The Process of Therapy

There is an art and a science to this work. I experience the art as a kind of intuition, listening not only to what a client says openly but also listening between the lines. Sometimes this feels like I’m serving as a satellite dish, or a stethoscope, picking up emotional signals. I’ll catch a feeling that a client perhaps doesn’t yet know that he or she feels and comment on it. Then there it is, out in the open, to examine and try to understand.
I experience working with clients as something like an artistic collaboration. The joint effort is aimed at reaching a shared understanding and striving for desired change by weaving together threads of the past and present, current relationships and the working relationship between myself and a client.
This is not simply a matter of making a tapestry that depicts the client’s life–it’s also about the rhythm and coordination required to create something of meaning and value together. Ultimately this process informs what the client may begin to do differently in his or her life, particularly around the quality of relationships with others.
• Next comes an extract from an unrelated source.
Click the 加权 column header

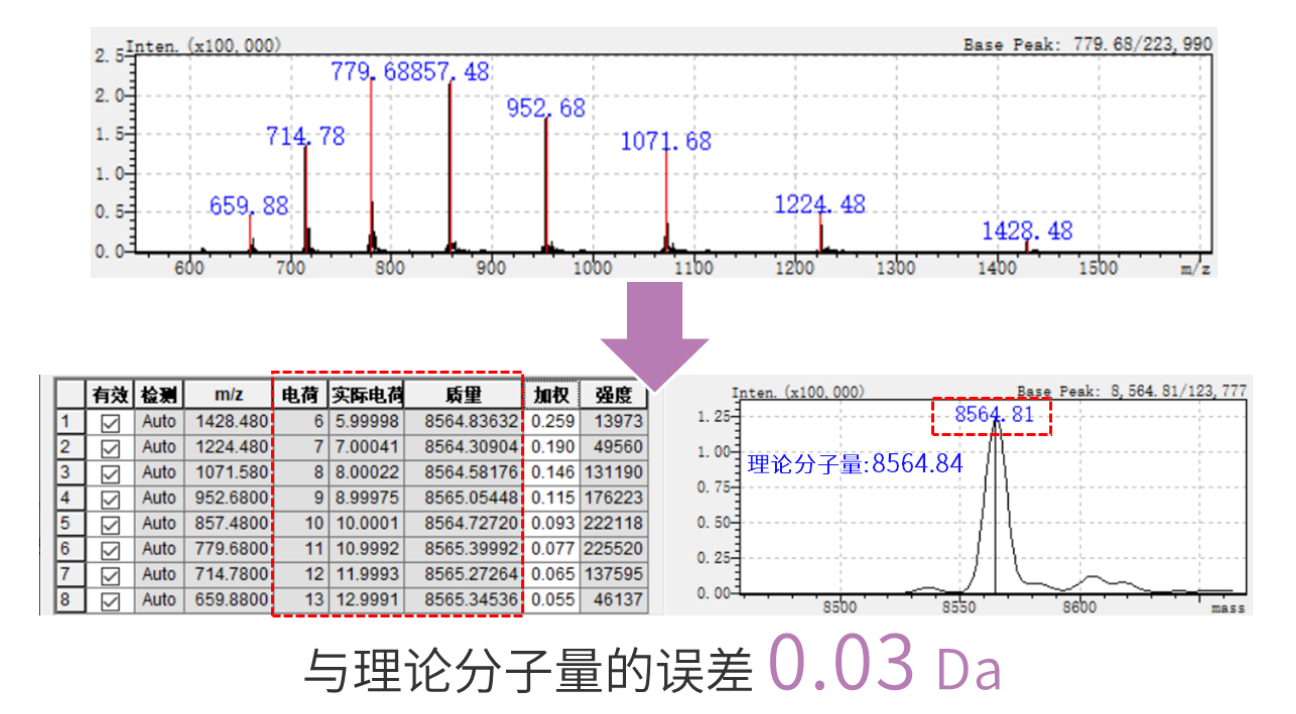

The science of this work involves application of a certain body of professional knowledge. It’s an ability to recognize patterns within a particular client’s life and understand what’s happening from multiple perspectives—theories of personality development, statistics of diagnostic categories, biological and socio-environmental influences of behavior, to name a few. The challenge is to derive meaning from multiple frameworks and then offer what the client needs in such a way that collective professional experience has shown is most likely to work.
Research on psychotherapy is overwhelmingly consistent in its conclusion that the therapeutic relationship that is the primary agent of change. I experience this agency not simply in what I may say, but more generally in an attitude conveyed to a client–a feeling of being valued, a conviction that life can make sense and become more satisfying, that what was once a burden in one’s life can change into lightness, humor, and curiosity about oneself.